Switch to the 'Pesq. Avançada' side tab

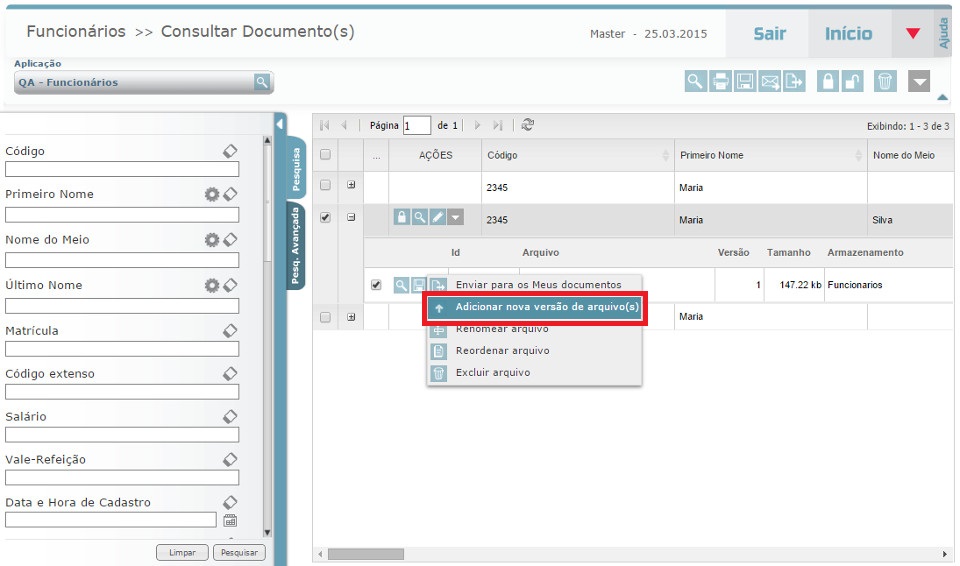pyautogui.click(x=296, y=246)
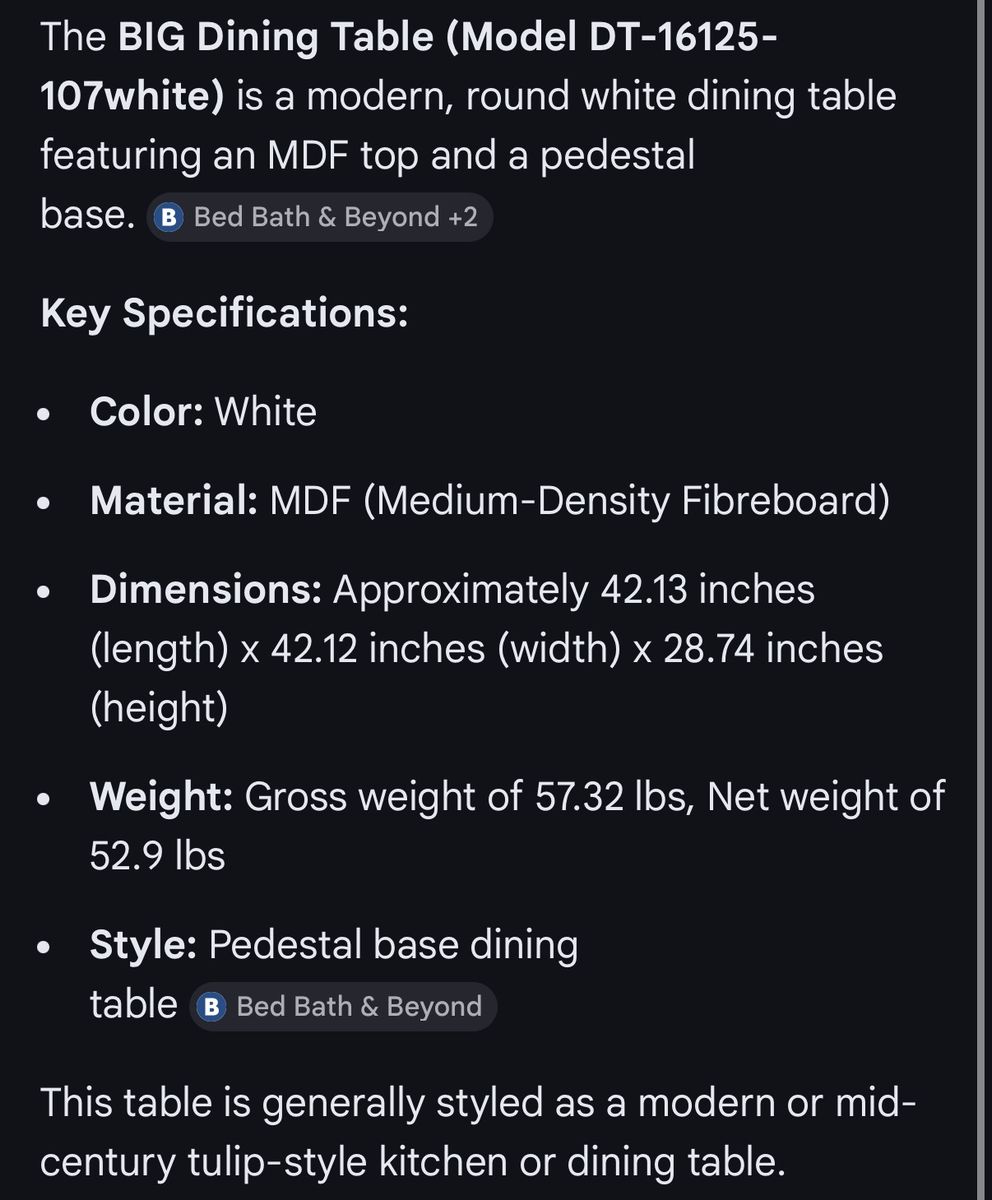Click the 'Style:' label

pos(143,945)
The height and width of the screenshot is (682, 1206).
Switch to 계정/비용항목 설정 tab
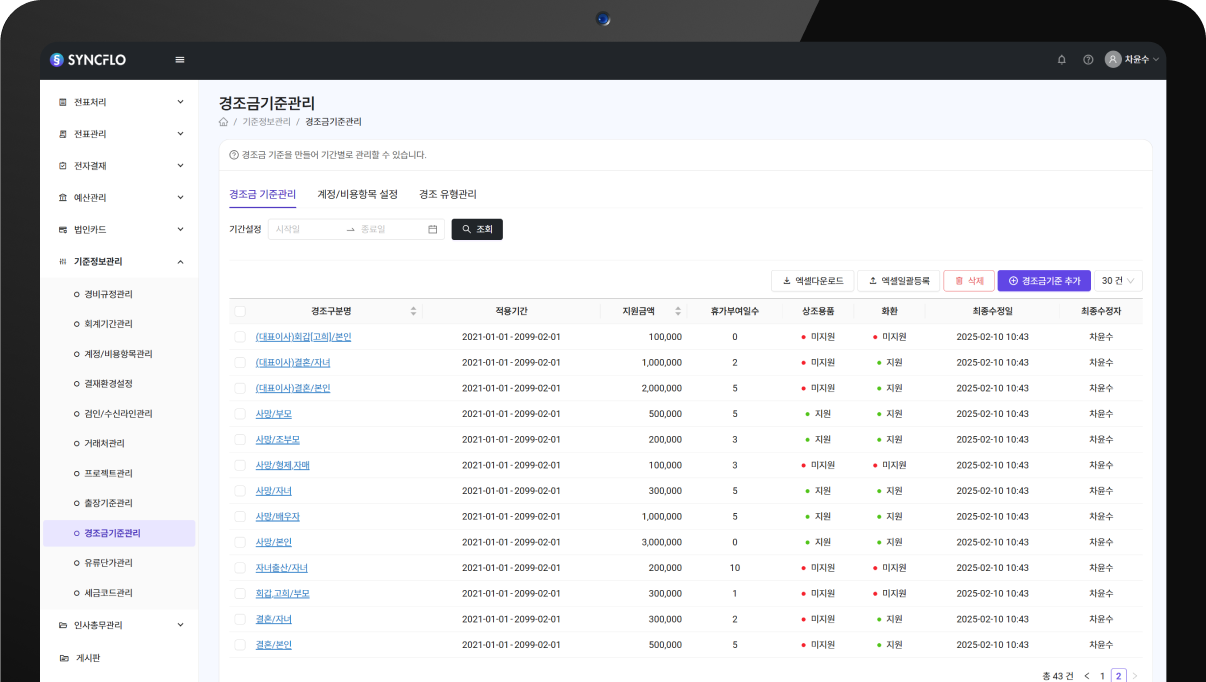[x=357, y=194]
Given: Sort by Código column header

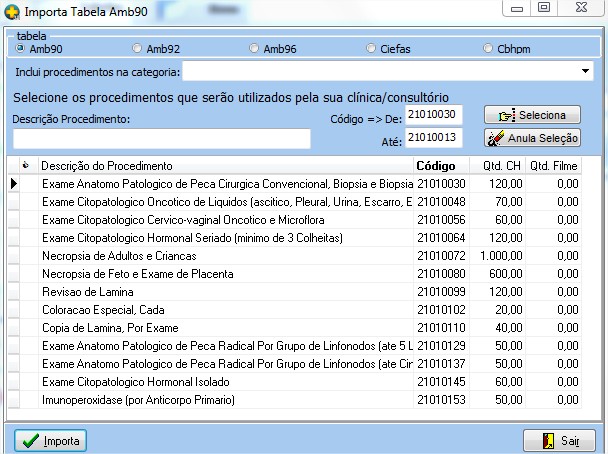Looking at the screenshot, I should pos(434,165).
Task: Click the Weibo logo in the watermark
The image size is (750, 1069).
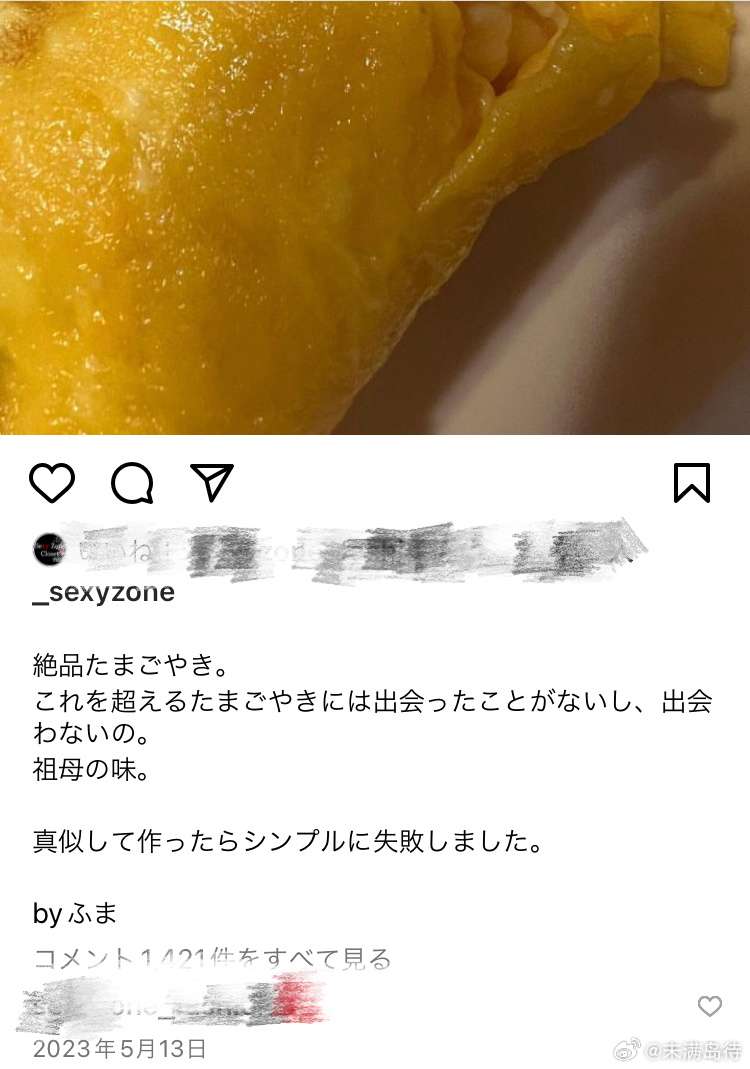Action: click(x=628, y=1049)
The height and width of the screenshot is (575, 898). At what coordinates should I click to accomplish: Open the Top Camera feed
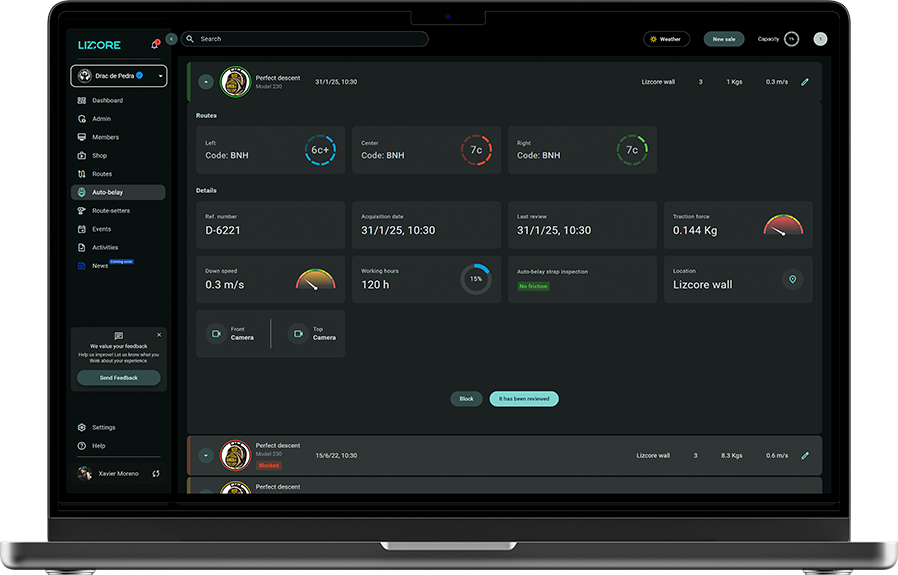pos(298,334)
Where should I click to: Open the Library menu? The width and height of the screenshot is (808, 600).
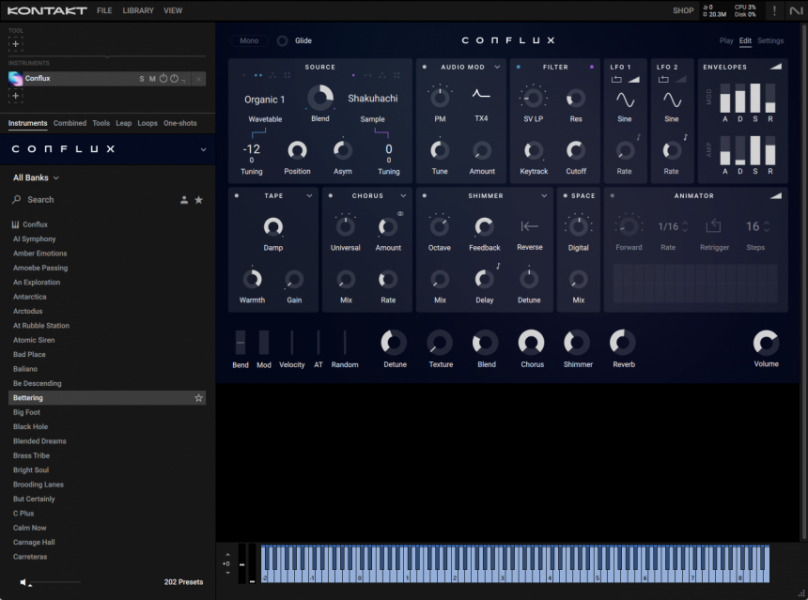tap(137, 10)
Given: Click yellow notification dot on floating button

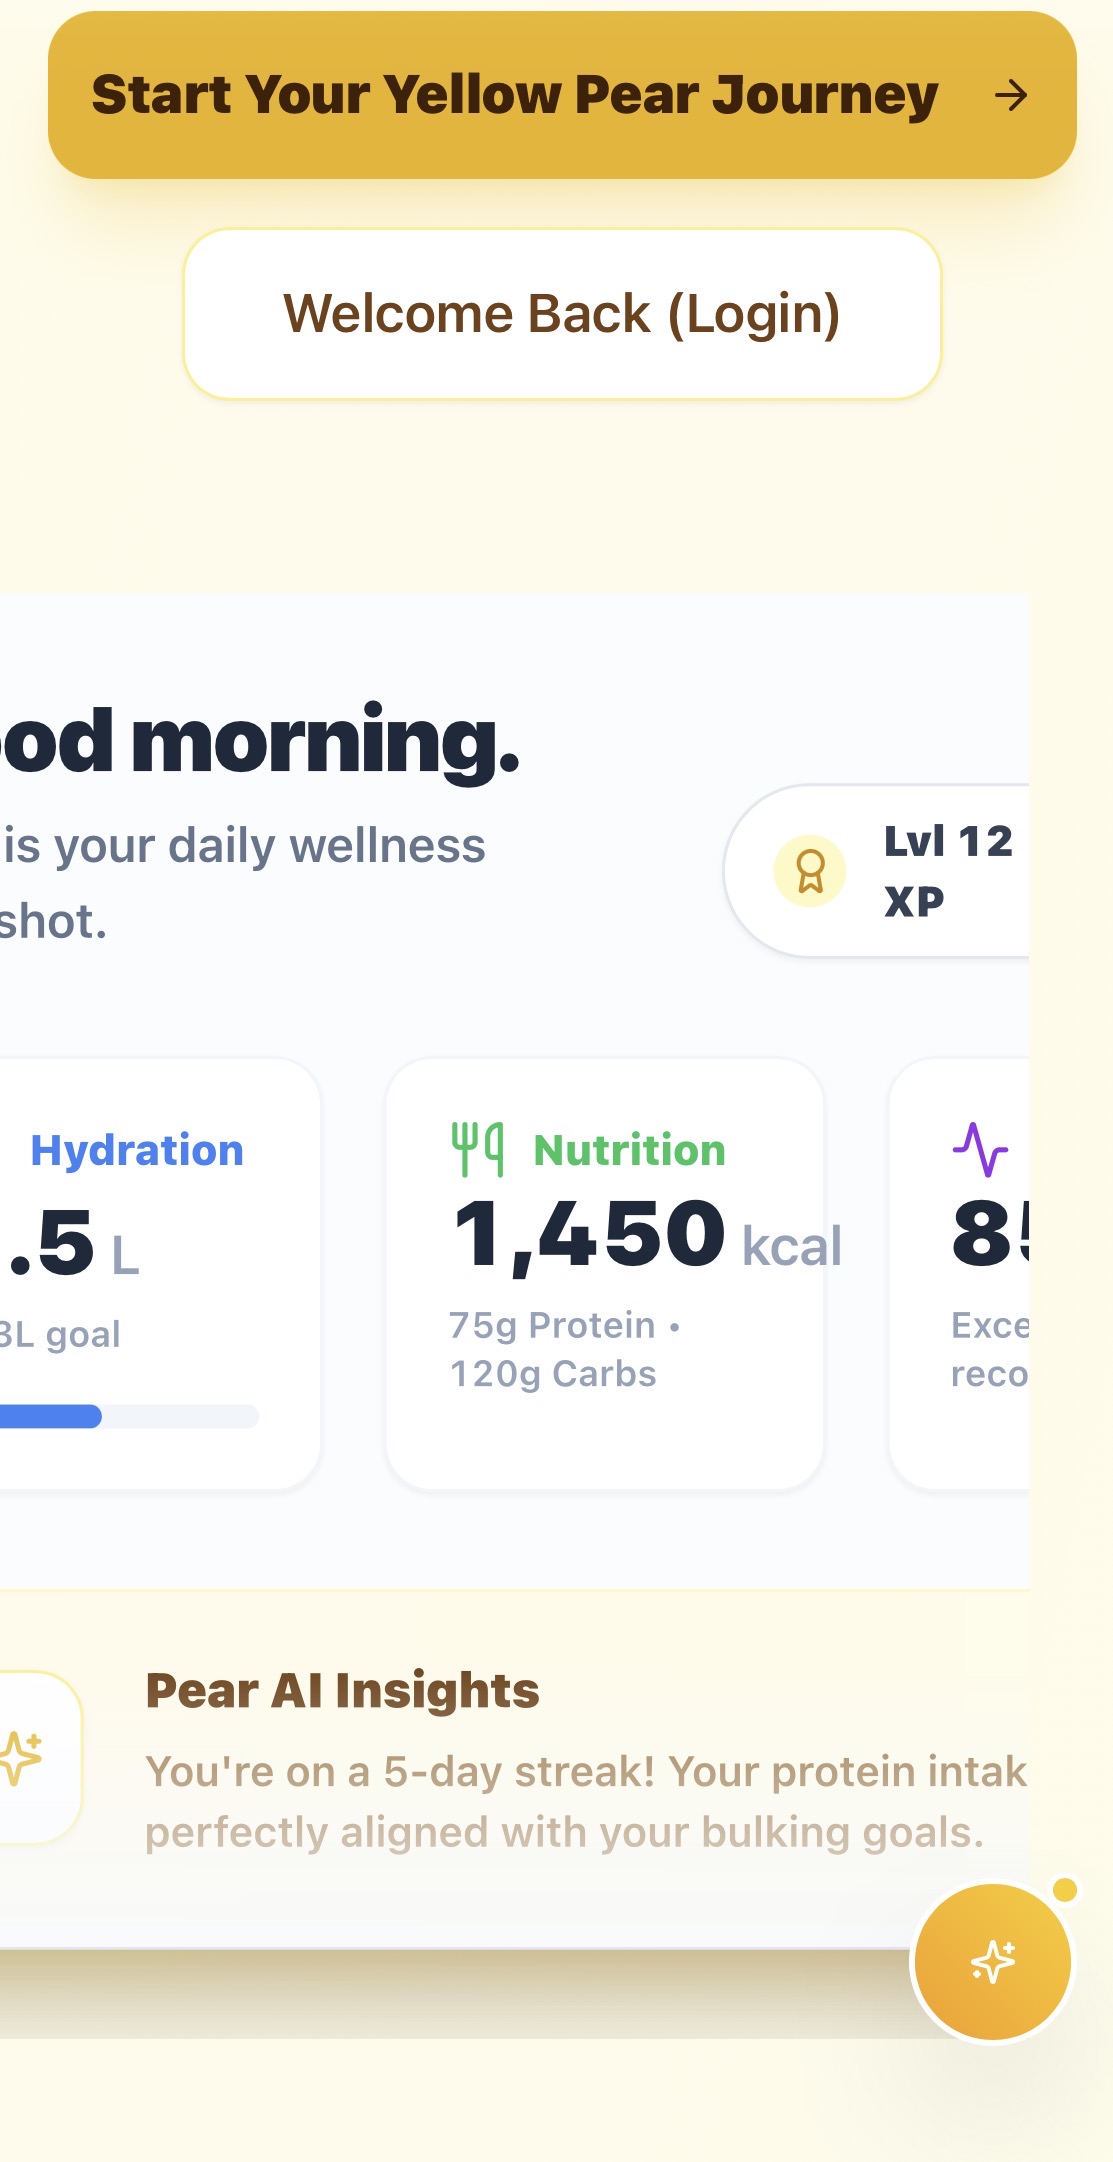Looking at the screenshot, I should 1065,1890.
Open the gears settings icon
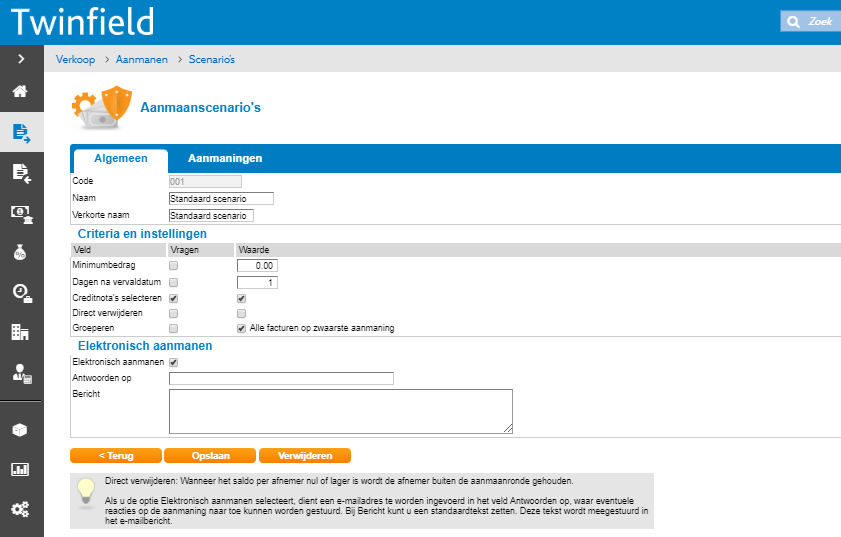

- _What is needed_:
Set every record down exactly, omitting pictures.

- _Answer below_:
Switch to the 'Pesq. Avançada' side tab

pyautogui.click(x=296, y=246)
Click the 'Style:' label

pos(143,945)
The height and width of the screenshot is (682, 1206).
Switch to 계정/비용항목 설정 tab
[x=357, y=194]
Given: Sort by Código column header

Looking at the screenshot, I should pos(434,165).
Task: Click the Weibo logo in the watermark
The image size is (750, 1069).
Action: click(x=628, y=1049)
The height and width of the screenshot is (575, 898). At what coordinates should I click to accomplish: Open the Top Camera feed
pos(298,334)
Where should I click to: Open the Library menu? The width and height of the screenshot is (808, 600).
tap(137, 10)
Given: Click yellow notification dot on floating button

Looking at the screenshot, I should 1065,1890.
Open the gears settings icon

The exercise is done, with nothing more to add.